It's Prada or nada...

The studio (as always) was in conversation the other morning, after we’d all had our coffees, woken up and before we got neck-deep in client work – of course.

Although it can be hard to get a coherent dialogue with this lot, the discussion turned to fashion brands we used to wear at school. If you went to a British secondary school and are in your early to mid-twenties now (sorry Tony), you’ll remember the days of Jane Norman bags, Hollister tops and everything having Jack Wills splurged across it. As we reminisced it got me thinking – why is branding so important to consumers?
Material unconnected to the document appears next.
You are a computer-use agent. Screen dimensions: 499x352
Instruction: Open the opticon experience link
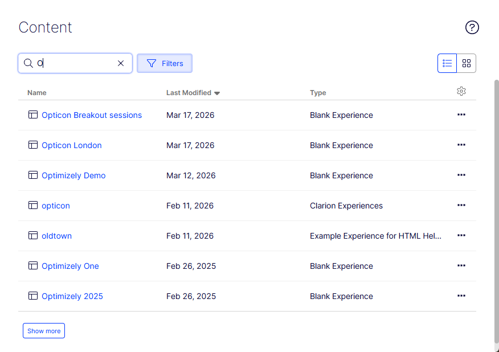(x=56, y=206)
Jane Noman bags stacked on top of each other

Whether it was the brands considered trendy when we were younger or the luxury brands that increasingly fill our closets as we get older (guilty), they are all instantly recognisable by a logo, brand or name. For many people purchasing a Chanel bag that costs the bulk of your salary that month, or, saving up for the Gucci sunglasses that you just HAD to have is common practice. Unless you’ve got a good job with a high salary or developed unbelievable personal saving habits, buying luxury consumer goods is almost… irrational. So, why do we do it?

Woman holding different designer shopping bags
Luxury Chanel boxes with bows stacked ontop
White Chanel shopping bags

Vigeron and Johnson (1999) came up with the brand luxury index (BLI); five categories of prestige customers:

  • The Veblen effect – Some people perceive non-luxury goods as inferior simply because they aren’t luxury (not necessarily on any proven quality or characteristics). The Veblenians among us consume luxury brands as a means to impress others.
  • The snob effect – The perception of unique value, snob consumers believe the price of luxury goods to be an indication of exclusivity.
  • The bandwagon effect – These people place more value on belonging, their social identity and status. Non-verbally signalling their higher status to others via their consumption of premier brands.
  • The hedonic effect – Hedonists are more focused on their emotional attachment to a luxury brand and how it makes them feel, rather than price or social status.
  • The perfectionism effect – A perception of higher quality – these consumers want the best! There’s also an assumption that the higher the price tag the better the quality, a study showed that in 2019 47.02% of consumers in the UK buy luxury goods for exactly that reason! What’s the old saying again? Buy cheap, buy twice.
White house with gates opened and projecting Chanel signs
Prada shopfront design in the middle of a desert

It might just be my sociological brain talking, but I think that pretty much explains it. Our consumption of luxury brands is intrinsically linked to brand messaging, whether that be one of quality, exclusivity or prestige. As humans, our desire to be unique and special lead us to consume brands that communicate a particular message to our peers, even at the expense of our bank balance!

I’ll have to go back to the studio and ask them what kind of consumer they are; actually, never mind, they’d probably just make a stupid joke.